Our basement looks like a basement again -and it's amazing how much bigger the room is without a lot of works-in-progress scattered about.


----------



## ScreamingScarecrow (Oct 1, 2008)

I know exactly what you mean!! its the middle of November and we still have one more van load to haul away to storage!


----------



## Fiend4Halloween (Aug 28, 2008)

...your right, the floor had a little dust on it, but other than that, your house looks great!!!! lol


----------



## Cassie7 (Sep 16, 2007)

Oh geeze, you can't see in the pics but the floor is FILTHY DIRTY.


----------



## IowaGirl (Oct 14, 2008)

I'm still waiting to reclaim the other half of the garage. We can at least get my vehicle in there, but the columns and guillotine still need to be moved. 

Our basement is officially now scary.
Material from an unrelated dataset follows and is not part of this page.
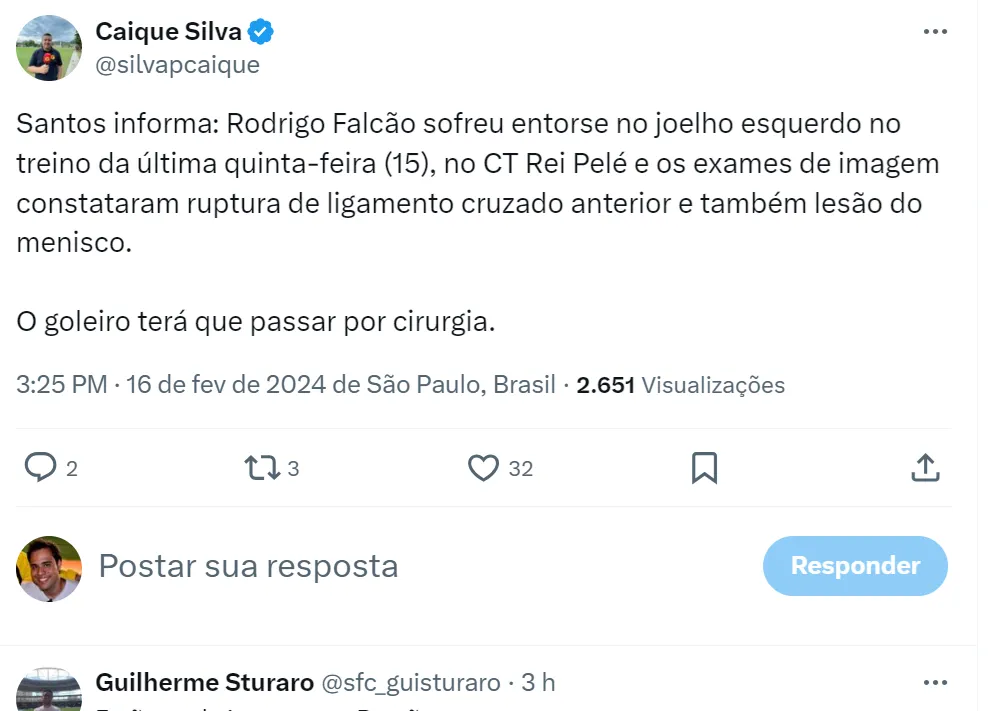Bookmark this tweet
Image resolution: width=1002 pixels, height=711 pixels.
705,467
All of our hanging guys and the witch are now in residence! lol


----------



## Spooky1 (Aug 25, 2008)

Everything is put away into the shed, tubs or storage space (well a few things are out permently in the basement). I was even able to vaccum the basement floor.


----------



## jdubbya (Nov 6, 2005)

Looks familiar, but for us it's the basement and garage. I'm careful not to trash the living areas too much, lest the wrath of Mrs. dubbya befall me!
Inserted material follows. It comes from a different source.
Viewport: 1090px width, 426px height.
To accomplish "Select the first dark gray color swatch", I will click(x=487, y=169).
With everything packed away, it's so clean and open. It'l be the same for Xmas however so the neatness is short lived.


----------



## NickG (Sep 12, 2006)

for me, it was getting the garage back.... which I finally did - today. I haven't been in there since nov 1st... now it's 95% back to "normal"


----------



## Revenant (Mar 17, 2007)

I feel sorry for any haunter that does a big Christmas display and also has the relatives over for Thanksgiving... trying to keep the house clean the last 2 months of the year is like bailing out a sinking boat with a dixie cup lol


----------



## Lady Nyxie (Aug 30, 2006)

Revenant said:


> I feel sorry for any haunter that does a big Christmas display and also has the relatives over for Thanksgiving... trying to keep the house clean the last 2 months of the year is like bailing out a sinking boat with a dixie cup lol


Or like throwing a deck chair off the Titanic.

I liked the before pictures best... makes me feel at home... I live in a very small house with no storage so my living space is my storage space. Not a good thing for a pack rat like me. Oh, well, I don't get visitors and even if I did I live here... not them. Anyway, are they coming here to see me or my house?

Congratulations to all of you who conquered the clutter.


----------